* _Dataset records_:
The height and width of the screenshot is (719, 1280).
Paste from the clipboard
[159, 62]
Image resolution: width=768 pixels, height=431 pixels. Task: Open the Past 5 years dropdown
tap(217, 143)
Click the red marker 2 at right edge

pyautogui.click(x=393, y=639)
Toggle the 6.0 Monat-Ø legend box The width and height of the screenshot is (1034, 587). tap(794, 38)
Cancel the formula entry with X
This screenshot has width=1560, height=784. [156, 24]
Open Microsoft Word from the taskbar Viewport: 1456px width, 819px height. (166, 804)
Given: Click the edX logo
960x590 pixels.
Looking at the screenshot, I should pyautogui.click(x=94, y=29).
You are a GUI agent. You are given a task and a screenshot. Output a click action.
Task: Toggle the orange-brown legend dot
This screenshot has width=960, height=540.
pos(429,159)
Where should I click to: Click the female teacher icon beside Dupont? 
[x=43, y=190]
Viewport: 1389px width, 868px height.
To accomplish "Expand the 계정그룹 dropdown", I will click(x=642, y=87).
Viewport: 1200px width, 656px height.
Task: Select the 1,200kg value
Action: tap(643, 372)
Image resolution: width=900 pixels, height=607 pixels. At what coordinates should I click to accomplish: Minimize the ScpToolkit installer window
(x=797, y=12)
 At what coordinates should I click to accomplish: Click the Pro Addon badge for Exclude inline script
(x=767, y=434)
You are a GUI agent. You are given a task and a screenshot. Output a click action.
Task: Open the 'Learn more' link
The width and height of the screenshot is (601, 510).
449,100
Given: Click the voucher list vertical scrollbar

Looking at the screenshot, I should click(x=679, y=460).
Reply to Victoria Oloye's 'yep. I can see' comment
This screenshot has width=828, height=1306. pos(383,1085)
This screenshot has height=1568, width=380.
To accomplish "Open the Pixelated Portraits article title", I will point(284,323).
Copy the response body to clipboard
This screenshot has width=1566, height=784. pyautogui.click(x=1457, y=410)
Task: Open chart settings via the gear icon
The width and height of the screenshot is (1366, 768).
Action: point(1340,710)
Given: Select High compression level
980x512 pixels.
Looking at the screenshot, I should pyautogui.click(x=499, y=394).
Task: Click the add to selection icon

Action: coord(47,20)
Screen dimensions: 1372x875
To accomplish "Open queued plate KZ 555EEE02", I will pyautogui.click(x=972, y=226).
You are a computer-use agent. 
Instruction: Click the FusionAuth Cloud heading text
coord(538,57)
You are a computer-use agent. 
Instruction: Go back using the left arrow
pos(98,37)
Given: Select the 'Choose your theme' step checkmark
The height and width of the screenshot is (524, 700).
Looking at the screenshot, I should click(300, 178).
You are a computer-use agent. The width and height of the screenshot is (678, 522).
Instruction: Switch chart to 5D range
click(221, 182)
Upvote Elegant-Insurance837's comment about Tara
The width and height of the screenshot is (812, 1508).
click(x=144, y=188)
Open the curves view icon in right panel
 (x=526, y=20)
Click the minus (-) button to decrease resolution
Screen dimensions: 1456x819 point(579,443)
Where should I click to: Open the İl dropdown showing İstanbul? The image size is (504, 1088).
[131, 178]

* _Problem statement_:
Every line of the data must appear again in the answer, exactly as written.

* _Exercise response_:
The height and width of the screenshot is (719, 1280).
Paste from the clipboard
[159, 62]
Image resolution: width=768 pixels, height=431 pixels. Task: Open the Past 5 years dropdown
tap(217, 143)
Click the red marker 2 at right edge

pyautogui.click(x=393, y=639)
Toggle the 6.0 Monat-Ø legend box The width and height of the screenshot is (1034, 587). tap(794, 38)
Cancel the formula entry with X
This screenshot has width=1560, height=784. [156, 24]
Open Microsoft Word from the taskbar Viewport: 1456px width, 819px height. (166, 804)
Given: Click the edX logo
960x590 pixels.
Looking at the screenshot, I should pyautogui.click(x=94, y=29).
You are a GUI agent. You are given a task and a screenshot. Output a click action.
Task: Toggle the orange-brown legend dot
This screenshot has width=960, height=540.
pos(429,159)
Where should I click to: Click the female teacher icon beside Dupont? 
[x=43, y=190]
Viewport: 1389px width, 868px height.
To accomplish "Expand the 계정그룹 dropdown", I will click(x=642, y=87).
Viewport: 1200px width, 656px height.
Task: Select the 1,200kg value
Action: tap(643, 372)
Image resolution: width=900 pixels, height=607 pixels. At what coordinates should I click to accomplish: Minimize the ScpToolkit installer window
(x=797, y=12)
 At what coordinates should I click to accomplish: Click the Pro Addon badge for Exclude inline script
(x=767, y=434)
You are a GUI agent. You are given a task and a screenshot. Output a click action.
Task: Open the 'Learn more' link
The width and height of the screenshot is (601, 510).
449,100
Given: Click the voucher list vertical scrollbar

Looking at the screenshot, I should click(x=679, y=460).
Reply to Victoria Oloye's 'yep. I can see' comment
This screenshot has width=828, height=1306. pos(383,1085)
This screenshot has height=1568, width=380.
To accomplish "Open the Pixelated Portraits article title", I will point(284,323).
Copy the response body to clipboard
This screenshot has width=1566, height=784. pyautogui.click(x=1457, y=410)
Task: Open chart settings via the gear icon
The width and height of the screenshot is (1366, 768).
Action: point(1340,710)
Given: Select High compression level
980x512 pixels.
Looking at the screenshot, I should pyautogui.click(x=499, y=394).
Task: Click the add to selection icon

Action: coord(47,20)
Screen dimensions: 1372x875
To accomplish "Open queued plate KZ 555EEE02", I will pyautogui.click(x=972, y=226).
You are a computer-use agent. 
Instruction: Click the FusionAuth Cloud heading text
coord(538,57)
You are a computer-use agent. 
Instruction: Go back using the left arrow
pos(98,37)
Given: Select the 'Choose your theme' step checkmark
The height and width of the screenshot is (524, 700).
Looking at the screenshot, I should click(300, 178).
You are a computer-use agent. The width and height of the screenshot is (678, 522).
Instruction: Switch chart to 5D range
click(221, 182)
Upvote Elegant-Insurance837's comment about Tara
The width and height of the screenshot is (812, 1508).
click(x=144, y=188)
Open the curves view icon in right panel
 (x=526, y=20)
Click the minus (-) button to decrease resolution
Screen dimensions: 1456x819 point(579,443)
Where should I click to: Open the İl dropdown showing İstanbul? The image size is (504, 1088).
[131, 178]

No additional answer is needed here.